For this tutorial we are going to use the `auto` dataset that comes with Stata. To load this data type

``````sysuse auto, clear
``````

The auto dataset has the following variables.

``````describe
``````

Suppose we want to get some summarize statistics for price such as the mean, standard deviation, and range. We’ll use the `summarize` command.

``````summarize price
``````

Now let’s add the option `detail` to `summarize`. This will give us lots more information, including the median and other percentiles.

``````summarize price, detail
``````

## Multiple Variables at Once

To get descriptives for multiple variables at once just add the variable names after `summarize`.

``````summarize price mpg
``````

Adding the `detail` option.

``````summarize price mpg, detail
``````

## Using `by` processing

Suppose we want to get the descriptive statistics for price by car type (foreign vs domestic). We can use what is called `by` processing.

``````by foreign: summarize price
``````

When using the by command, the variable of interest needs to be sorted in the data set. For example, in the previous example the variable “foreign” is already sorted within our data set. If we wanted to examine the price by mpg, we would need to sort miles per gallon. One way to sort data is using a simple sort command followed by the variable name. Stata will sort the data in ascending order by default.

``````sort mpg
``````

After we sort the data, we can then use the standard by mpg: command. In `by` processing, we can also sort the data and execute the `by` command at the same time using the `bysort` command:

``````bysort mpg: summarize price
``````

The `by` command can also be used in other commands, such as creating graphics. For example, if we wanted to examine histograms of mpg by the make of the car, we would use the `by` command as an option. The make of car does not have to be sorted for this command.

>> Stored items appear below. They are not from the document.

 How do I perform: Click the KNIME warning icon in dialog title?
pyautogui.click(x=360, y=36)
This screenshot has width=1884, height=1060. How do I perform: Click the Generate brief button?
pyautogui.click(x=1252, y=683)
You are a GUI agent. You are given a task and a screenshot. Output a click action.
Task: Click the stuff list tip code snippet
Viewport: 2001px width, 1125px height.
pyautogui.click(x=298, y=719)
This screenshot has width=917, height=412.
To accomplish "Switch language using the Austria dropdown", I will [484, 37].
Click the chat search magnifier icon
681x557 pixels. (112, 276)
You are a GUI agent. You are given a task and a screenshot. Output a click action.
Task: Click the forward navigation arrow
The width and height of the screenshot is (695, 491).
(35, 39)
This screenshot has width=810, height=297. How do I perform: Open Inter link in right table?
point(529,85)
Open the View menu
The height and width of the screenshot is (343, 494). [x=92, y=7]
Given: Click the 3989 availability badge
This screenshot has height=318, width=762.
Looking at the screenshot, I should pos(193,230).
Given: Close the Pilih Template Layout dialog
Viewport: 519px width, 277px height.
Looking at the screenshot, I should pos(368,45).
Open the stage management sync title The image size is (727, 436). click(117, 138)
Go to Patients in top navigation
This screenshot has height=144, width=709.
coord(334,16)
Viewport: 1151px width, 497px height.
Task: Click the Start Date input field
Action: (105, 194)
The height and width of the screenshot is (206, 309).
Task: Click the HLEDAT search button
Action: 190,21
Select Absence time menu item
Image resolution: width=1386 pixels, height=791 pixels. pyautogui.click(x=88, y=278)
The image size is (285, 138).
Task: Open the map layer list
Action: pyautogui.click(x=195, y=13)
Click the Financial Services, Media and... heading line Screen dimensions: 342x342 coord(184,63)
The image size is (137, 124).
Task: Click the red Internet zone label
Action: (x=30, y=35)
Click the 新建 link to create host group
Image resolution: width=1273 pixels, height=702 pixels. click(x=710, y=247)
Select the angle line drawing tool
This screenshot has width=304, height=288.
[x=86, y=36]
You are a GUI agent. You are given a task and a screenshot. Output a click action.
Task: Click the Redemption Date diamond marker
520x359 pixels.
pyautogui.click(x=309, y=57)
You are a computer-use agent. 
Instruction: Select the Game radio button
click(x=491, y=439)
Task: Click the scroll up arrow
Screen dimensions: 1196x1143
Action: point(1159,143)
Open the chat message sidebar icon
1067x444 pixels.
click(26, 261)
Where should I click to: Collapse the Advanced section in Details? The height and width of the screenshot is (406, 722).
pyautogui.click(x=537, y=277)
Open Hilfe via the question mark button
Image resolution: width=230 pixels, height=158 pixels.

``````histogram(mpg), by(foreign)
``````

## Using `if`

The `by` statement will give us descriptives for all levels of the `by` variable (i.e., both foreign and domestic). Suppose we just want the describes for one level of the `by` variable. We can use the `if` statement for that. For foreign cars (i.e., `foreign == 1`):

``````summarize price if foreign == 1
``````

For domestic cars (i.e., `foreign == 0`)

``````summarize price if foreign == 0
``````

This table is to help in determining how to specify what levels of the variable you want to use.

### Meaning

== is or is equal to
!= or ~= is not or is not equal to
> is greater than
>= is greater than or equal to
< is less than
<= is less than or equal to
*From pg. 74 of A Gentle Introduction to Stata by Alan Acock

## Using `in`

The `in` qualifier specifies a particular subset of cases based on their order in the dataset. For example, if we want to examine the mpg in the 10 least expensive cars, we would use the `in` command.

``````sort price
summarize mpg in 1/10
``````

As a helpful hint for any of these processes, if your variables are labeled (showing the label instead of the numeric value) and you need to find the numeric values to examine levels of the variable, you can use the `nolabel` option.

``````browse, nolabel
``````

This will show you the number values for variables. You can also find those values by double-clicking on them in the data browser.